Tuesday, March 3, 2015

1960’s Technology – Dining Room Table Scheduling

My previous blog post was about scheduling classes at a major university.  I’d now like to relate a much small scheduling problem that I had the opportunity to be involved in.

A man in my parent’s church in Waterbury, Connecticut, Mr. Ranft, was the headmaster of a small private boy’s school in that city, McTernan.  The student population, all of whom boarded, was about 150 students.  Knowing that I was majoring in computer science, Mr. Ranft asked if I could help with a scheduling problem that they were having.  The problem was related to their dining room.

All the boys and the resident faculty had dinner together in the school’s dining room.  There was a faculty member at the head of each table and they desired that all the boys periodically rotate (about once a month) among the tables so each faculty member could get to know each boy during the course of the year.  But they wanted these rotations to be assigned and not left up to the boys.  So one of the constraints is that they did not want two boys to be at the same table in consecutive rotations.  They also wanted each boy to be at the headmaster’s table at least once during the year.  And a complicating factor was that not all the tables were the same size, for example, the headmaster’s table seated more boys than any of the other tables.

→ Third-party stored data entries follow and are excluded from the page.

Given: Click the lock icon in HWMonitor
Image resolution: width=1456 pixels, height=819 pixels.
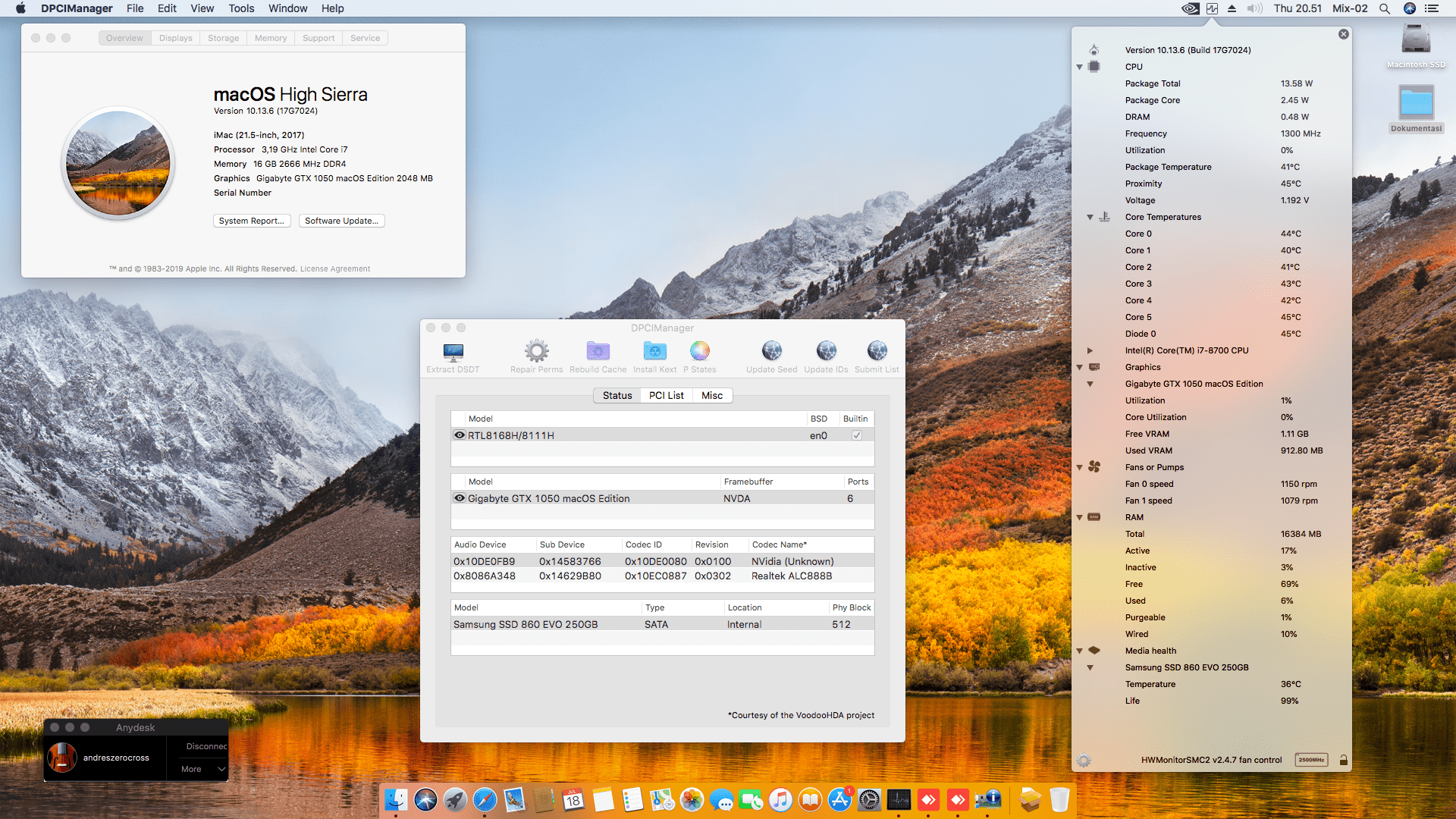Looking at the screenshot, I should click(x=1343, y=759).
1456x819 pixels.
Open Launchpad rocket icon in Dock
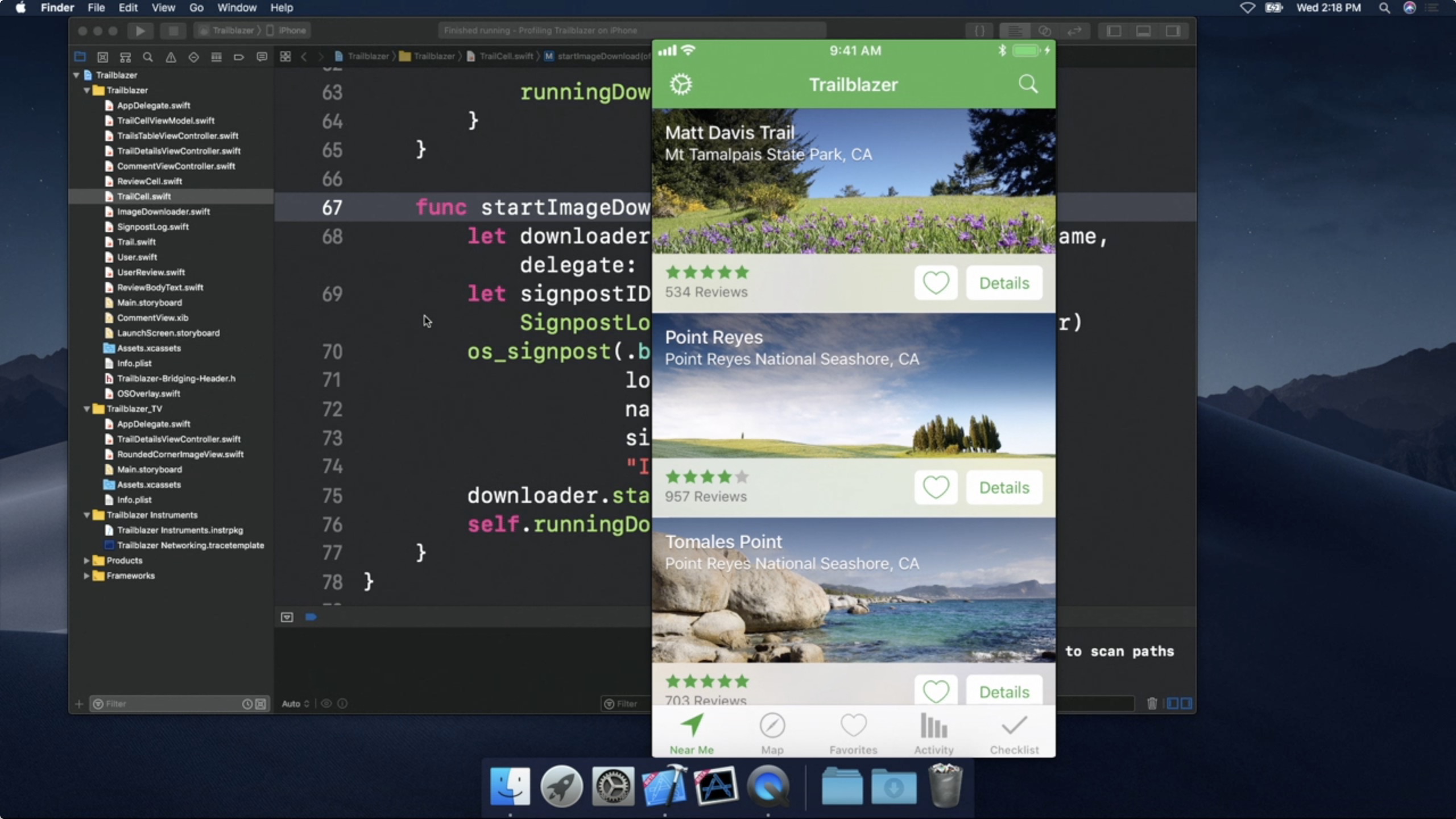(561, 787)
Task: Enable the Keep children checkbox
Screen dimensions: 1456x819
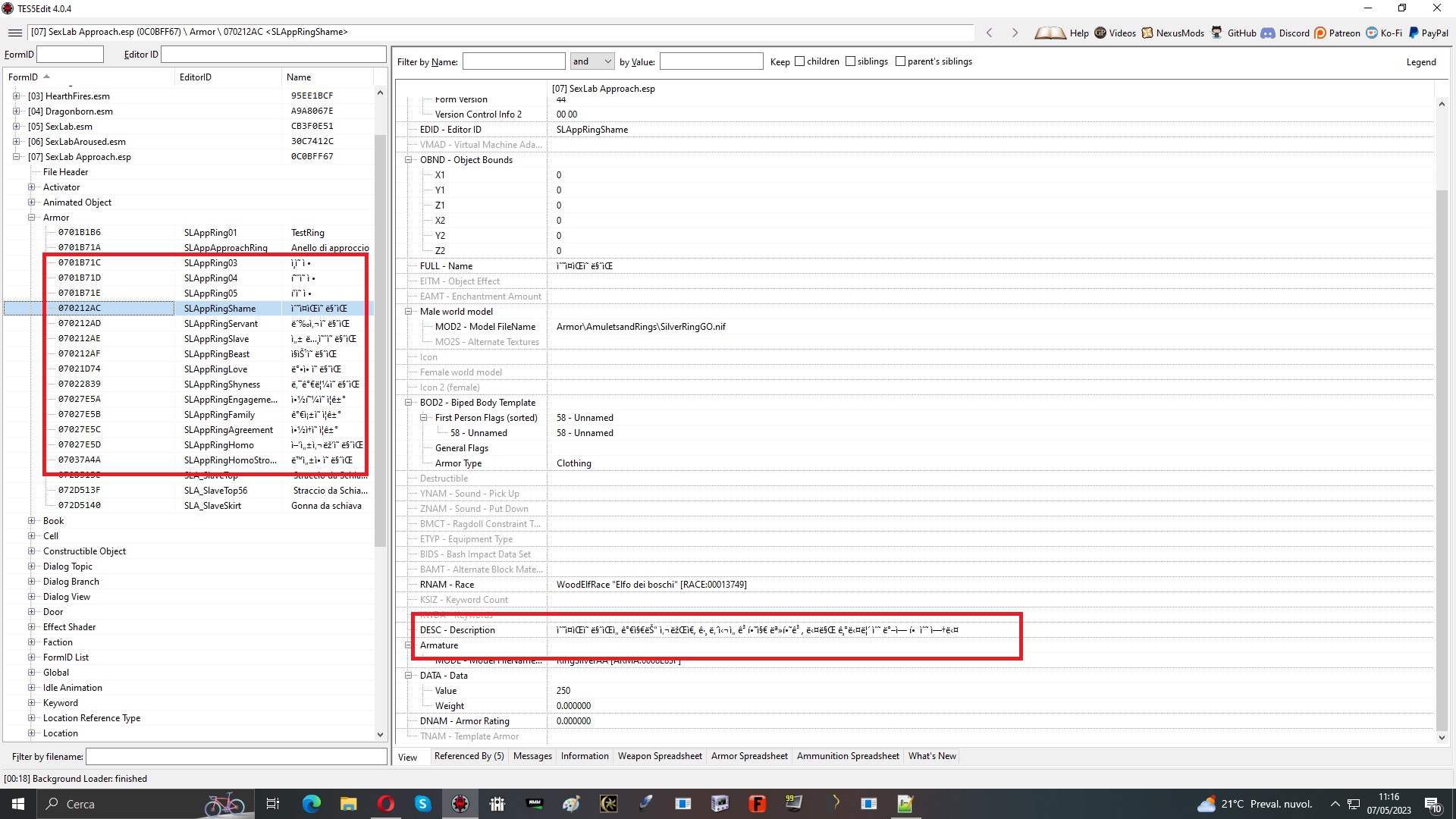Action: 799,61
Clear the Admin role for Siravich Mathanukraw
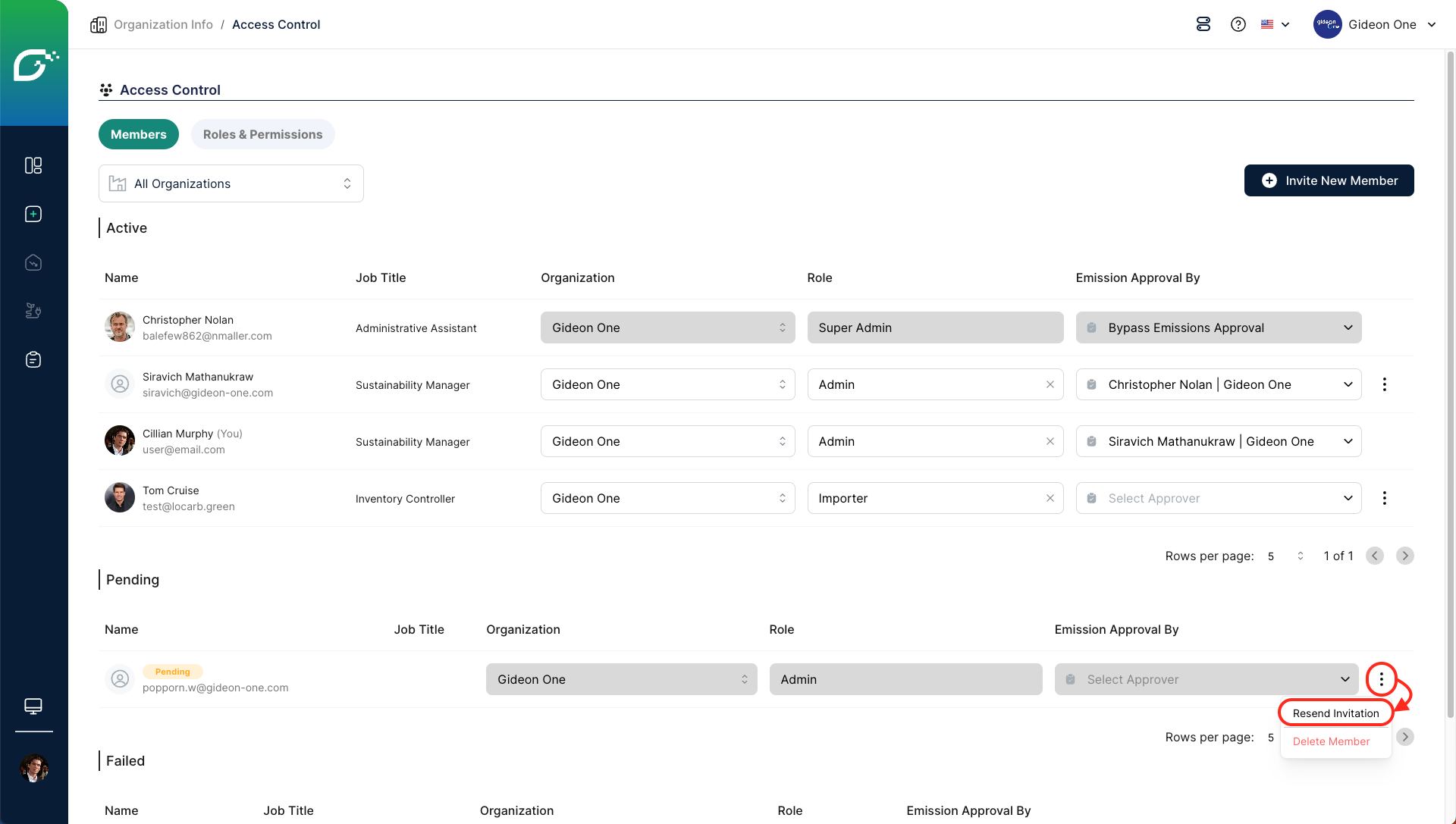 [1050, 384]
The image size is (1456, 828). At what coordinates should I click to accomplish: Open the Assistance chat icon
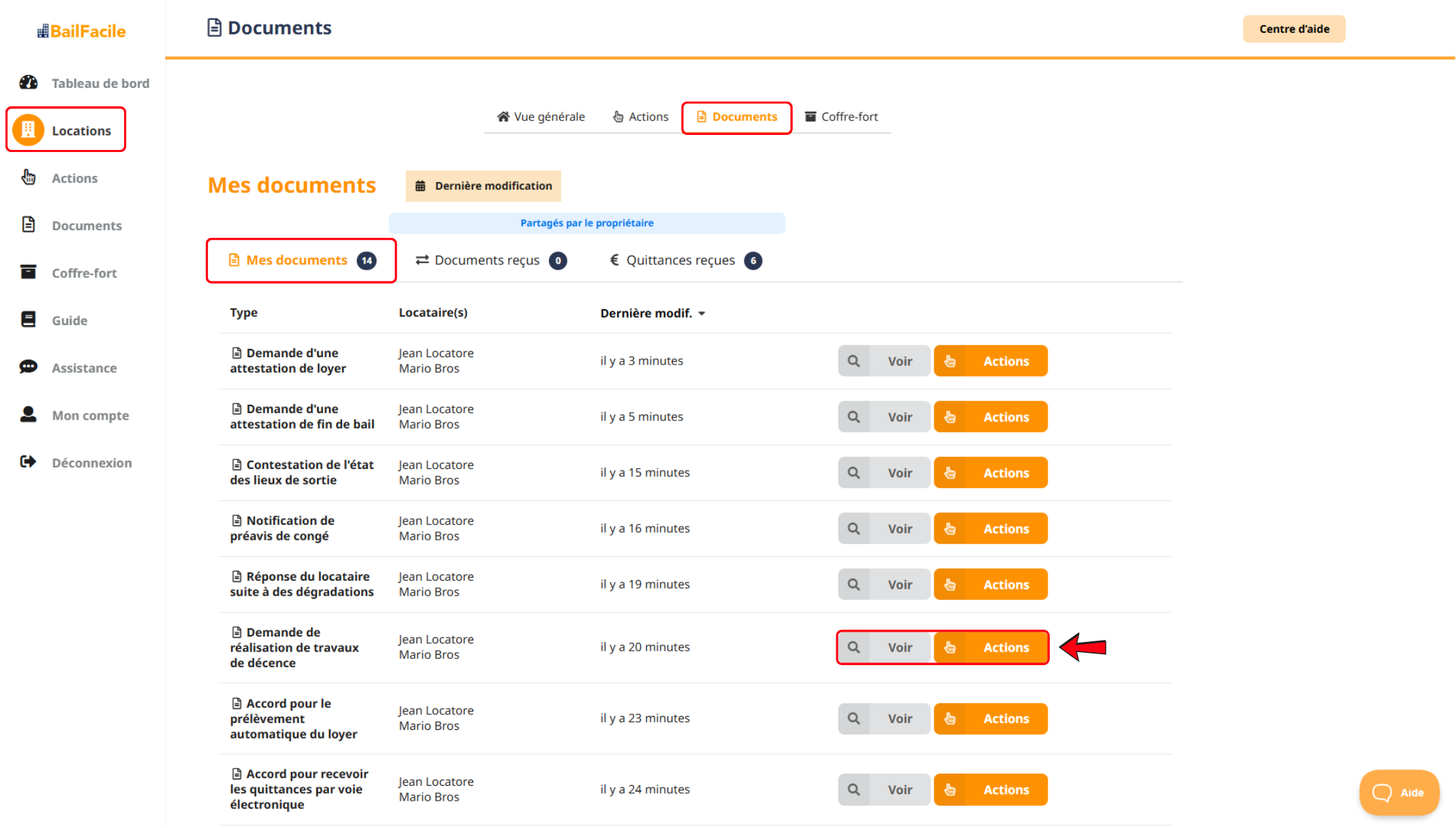pyautogui.click(x=29, y=367)
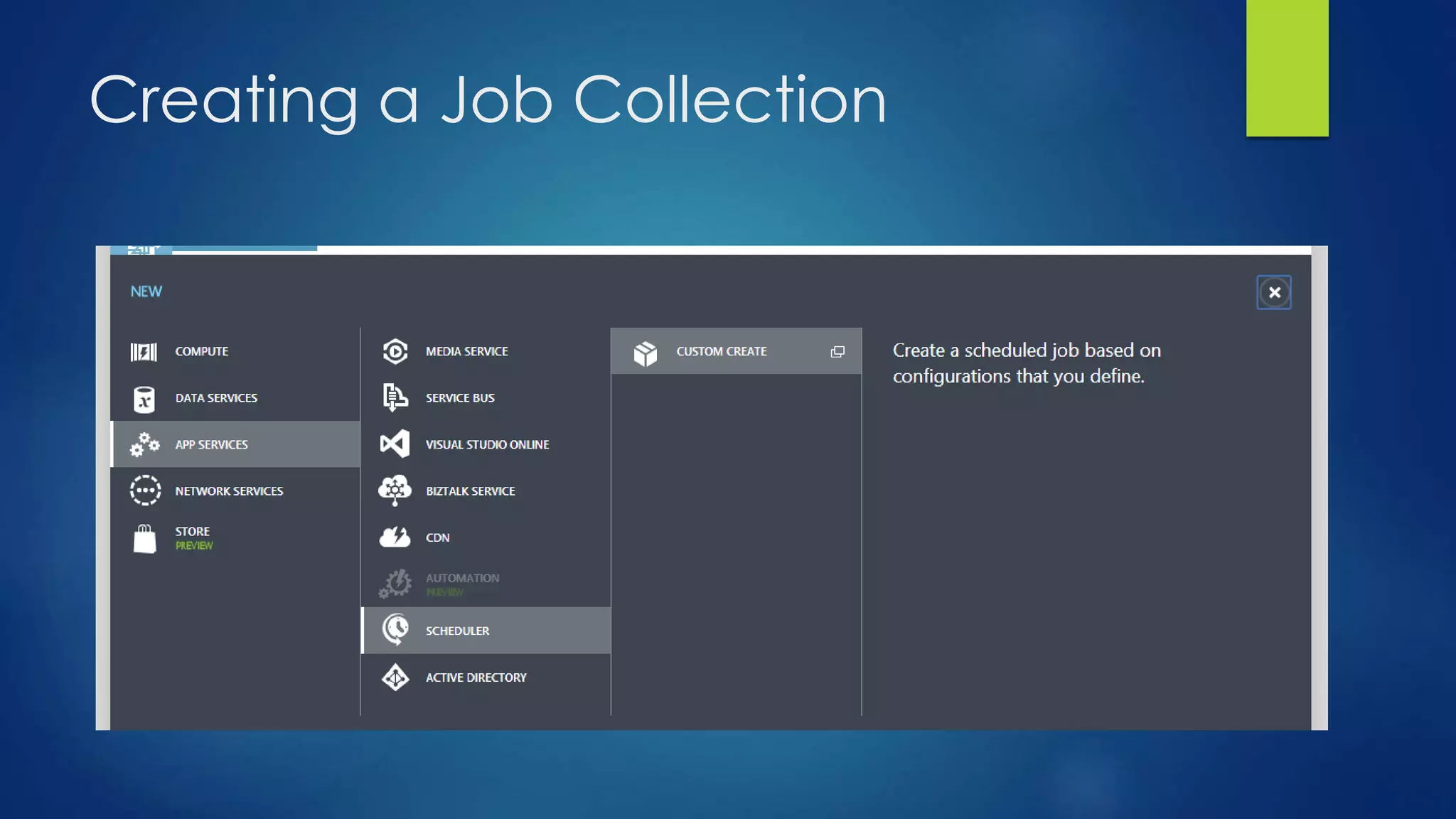The width and height of the screenshot is (1456, 819).
Task: Click the Active Directory diamond icon
Action: [395, 678]
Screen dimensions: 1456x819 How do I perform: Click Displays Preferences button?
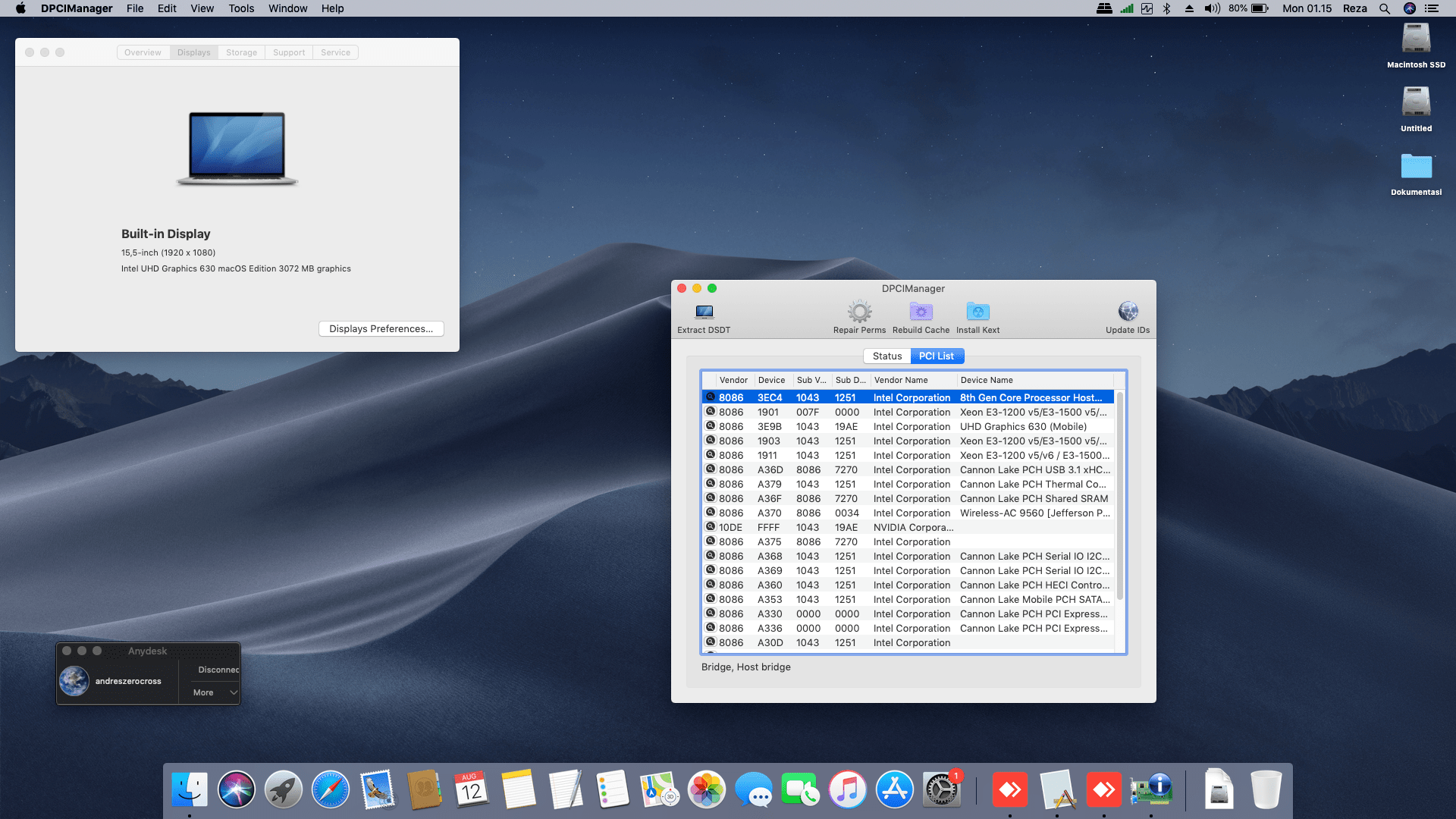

They had not figured a good way to do this scheduling and their manual efforts were not working well and were very time-consuming.  Mr. Ranft wondered if a computer could do a better job.  I agreed to take on the challenge.  I approached this as follows:

Rotation one – I assigned each of the 150 boys a random number (using the random number generator on the computer – in FORTRAN).  I then sorted the boys (actually just the numbers 1-150, I didn’t need to know their names) by that random number, put the first N1 at table 1, the next N2 at table 2, etc. (N1, N2, etc. just being the number of seats at that table). 

Next rotations – Again, I just picked up with the next set of random numbers, and did the same thing, the lowest N random numbers went to table 1, then table 2, etc. 

While the above did a good job of making sure that the assignments were random, and that no one could choose where to go next, I then did some manual checking to see if the random numbers resulted in any breaking of the “rules”.  For example, if anyone had not been assigned to the headmaster’s table during the year I would look for someone who was at the headmaster’s table that rotation but was also there at least one other rotation and make a manual change to switch the two boys. 

I then printed out a chart with 150 spaces for the 150 boys and each boy’s table assignments for each of the monthly rotations.  I left it to the school to fill in the names of the boys on the chart.  Mr. Ranft was very pleased with the results I had put together.  He retired to Florida a few years later, so I never had any follow-up on how things had worked out.  But I was pleased that I could use my knowledge of computers to solve what he had viewed as a very difficult problem.